- Instructions for the task -
Every entry below should be repeated exactly; the pictures should not.

*** Opening of Records for the task ***

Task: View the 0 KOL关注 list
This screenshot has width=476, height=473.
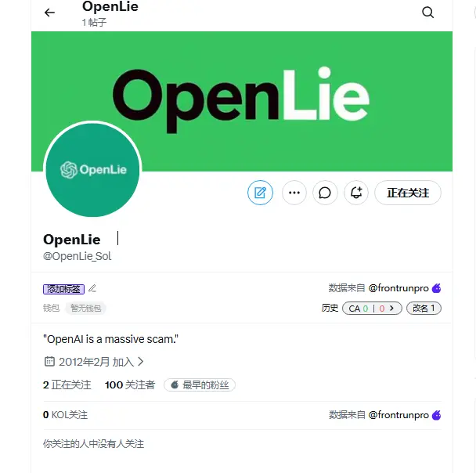Action: tap(65, 415)
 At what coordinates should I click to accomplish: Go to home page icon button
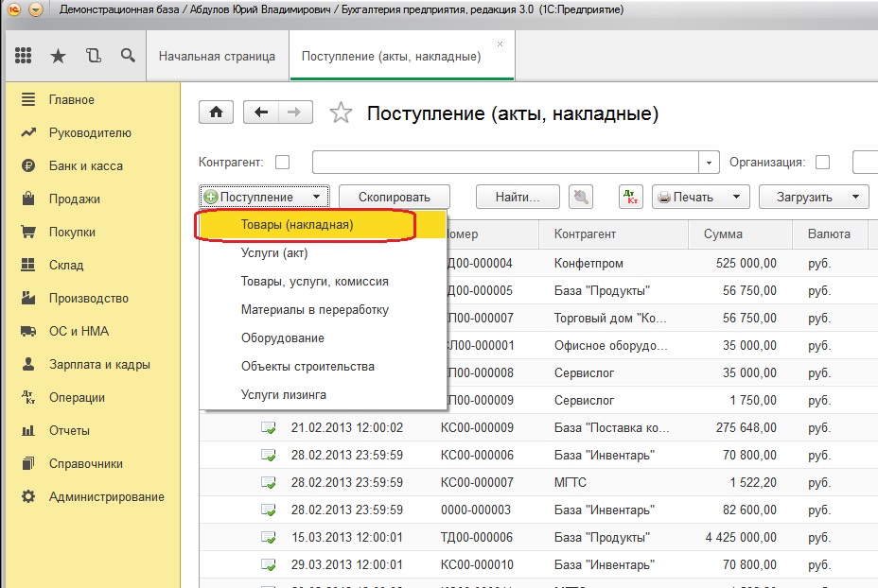click(x=216, y=112)
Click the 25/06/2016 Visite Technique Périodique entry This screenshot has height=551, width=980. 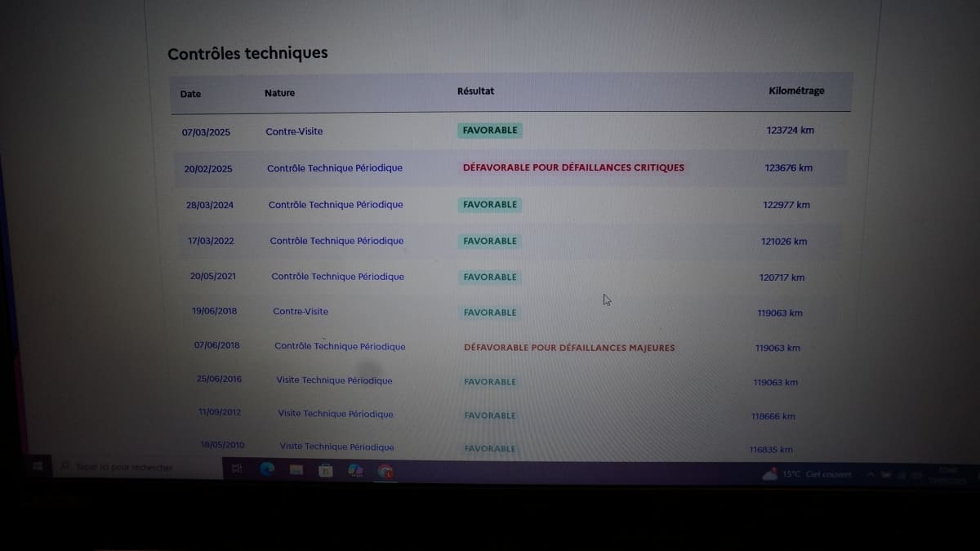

*** Close of Records for the task ***

- Answer to the problem -
Task: View the 0 KOL关注 list
This screenshot has width=476, height=473.
Action: tap(65, 415)
 At what coordinates should I click to accomplish: Go to home page icon button
click(x=216, y=112)
Click the 25/06/2016 Visite Technique Périodique entry This screenshot has height=551, width=980. 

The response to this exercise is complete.